Institute of Fundamental Technological Research
Polish Academy of Sciences

News

According to the resolution of the Scientific Council of IPPT PAN, Damian Cacko was awarded the degree of Doctor of Science in the field of Engineering and Technical Sciences in the discipline of Information Technology and Telecommunications.

Damian Cacko's PhD was an implementation-oriented doctorate. He conducted his doctoral studies at IPPT PAN, and the industrial partner for his PhD was the company us4us. The main supervisor was Professor Zbigniew Ranachowski, and the auxiliary supervisor was Dr. Marcin Lewandowski.
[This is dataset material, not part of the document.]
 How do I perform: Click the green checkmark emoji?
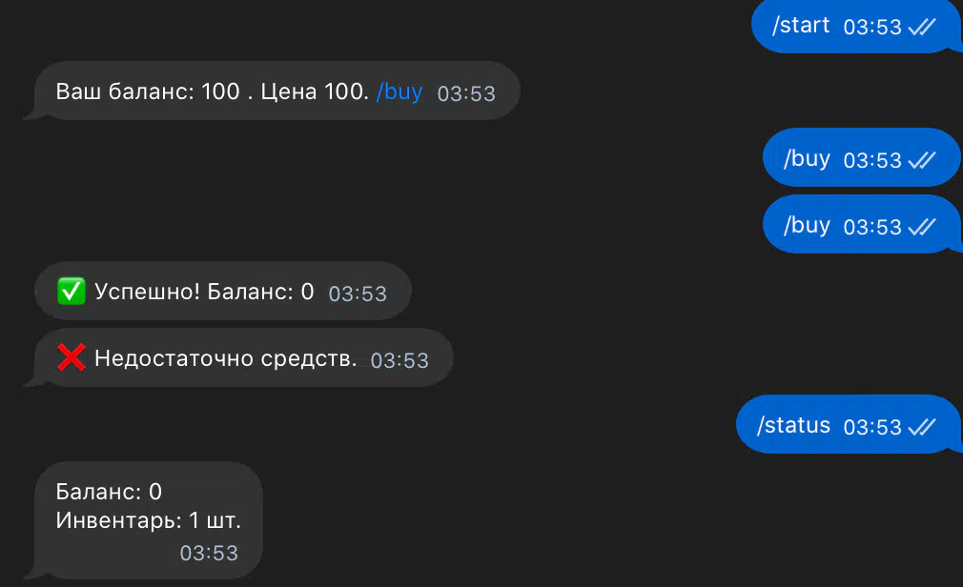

Implementation of Shear Wave Elastography for Point-of-Care Ultrasound Imaging

Assessment of tissue stiffness provides a clinical opportunity for screening, early detection, and diagnosis of diseases such as breast cancer or liver fibrosis. Among all ultrasound-based elasticity imaging methods, Shear Wave Elastography (SWE) has emerged as a promising technique that enables quantitative soft tissue stiffness estimation. Novel concepts and methodological approaches in SWE have been the subject of intense research and new system solutions continue to be proposed. However, its practical implementation is complicated and constitutes several engineering challenges, including generation of high-energy excitation (push pulses) and high frame-rate data acquisition. Another key requirement is to provide a sufficient computational performance of the system to process large datasets in an image reconstruction procedure. In particular, in real-time applications, it requires providing both robust computational resources and a smart algorithm implementation strategy. Due to the aforementioned reasons, to date, the SWE has been available only on high-end commercial systems or bulk and expensive research platforms. In particular, SWE mode in the portable ultrasound devices class is not available at all. As a result, the accessibility of this method is limited.
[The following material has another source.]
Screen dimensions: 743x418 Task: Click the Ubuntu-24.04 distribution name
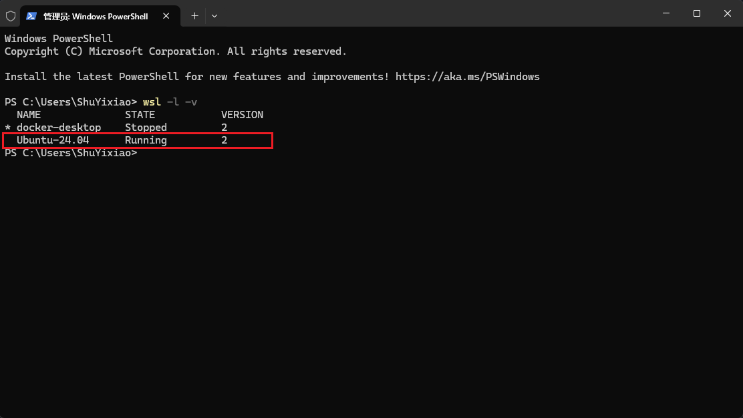point(53,140)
In this thesis, engineering and research efforts were put to address this issue. Firstly, in the theoretical part, the physical principles of the SWE were discussed, and the known methods for ultrasonic tissue elasticity imaging methods were explored. It was followed by a detailed review of the 2-D SWE technique, including acquisition sequences, data processing methods, and considerations on imaging quality and safety. Then, the 2-D SWE method was implemented using a low-cost, portable, and fully configurable research system which was enhanced by the development of a dedicated 256-channel transmit extension module to support push pulses generation. The multiple-stage image reconstruction algorithm was developed that consisted of: RF data filtering, down-conversion, beamforming, shear wave detection, shear wave motion data filtering, shear wave speed estimation, image compounding, and post-processing. Real-time imaging performance was achieved by exploiting massively parallel processing using GPU for computational-intensive algorithm steps, which involved careful problem decomposition. The system was validated in experiments using both homogeneous and heterogeneous regions of an industry-standard elastography phantom. The developed system performance regarding image reconstruction speed was evaluated, and the impact of the most relevant reconstruction parameters on processing time and imaging quality was explored. Since the image reconstruction process was found to bring the biggest contribution to the whole system's power consumption, the obtained results allowed to evaluate the trade-off between power consumption and imaging quality to find a reasonable balance between those factors in a given application for efficient implementation of the 2-D SWE method using a portable scanner.

The overall achieved results have shown that by careful design it is feasible to introduce the real-time 2-D SWE imaging on a portable, cost-optimized, software-oriented ultrasound system.